• BRIEF:
Repeat the listing exactly, line by line.

• GIVEN ENTRIES:

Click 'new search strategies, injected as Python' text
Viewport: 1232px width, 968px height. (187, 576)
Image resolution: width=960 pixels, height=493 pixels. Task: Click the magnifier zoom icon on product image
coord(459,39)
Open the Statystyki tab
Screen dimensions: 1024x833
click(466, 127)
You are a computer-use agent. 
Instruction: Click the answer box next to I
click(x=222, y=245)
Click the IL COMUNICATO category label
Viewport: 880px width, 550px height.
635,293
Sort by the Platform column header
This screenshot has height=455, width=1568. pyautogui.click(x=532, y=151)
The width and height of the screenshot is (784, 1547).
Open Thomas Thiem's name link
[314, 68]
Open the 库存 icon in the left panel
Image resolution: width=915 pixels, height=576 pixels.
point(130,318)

• RESULT OF THIS EXERCISE:
Click 'new search strategies, injected as Python' text
Viewport: 1232px width, 968px height. (187, 576)
Image resolution: width=960 pixels, height=493 pixels. Task: Click the magnifier zoom icon on product image
coord(459,39)
Open the Statystyki tab
Screen dimensions: 1024x833
click(466, 127)
You are a computer-use agent. 
Instruction: Click the answer box next to I
click(x=222, y=245)
Click the IL COMUNICATO category label
Viewport: 880px width, 550px height.
635,293
Sort by the Platform column header
This screenshot has height=455, width=1568. pyautogui.click(x=532, y=151)
The width and height of the screenshot is (784, 1547).
Open Thomas Thiem's name link
[314, 68]
Open the 库存 icon in the left panel
Image resolution: width=915 pixels, height=576 pixels.
point(130,318)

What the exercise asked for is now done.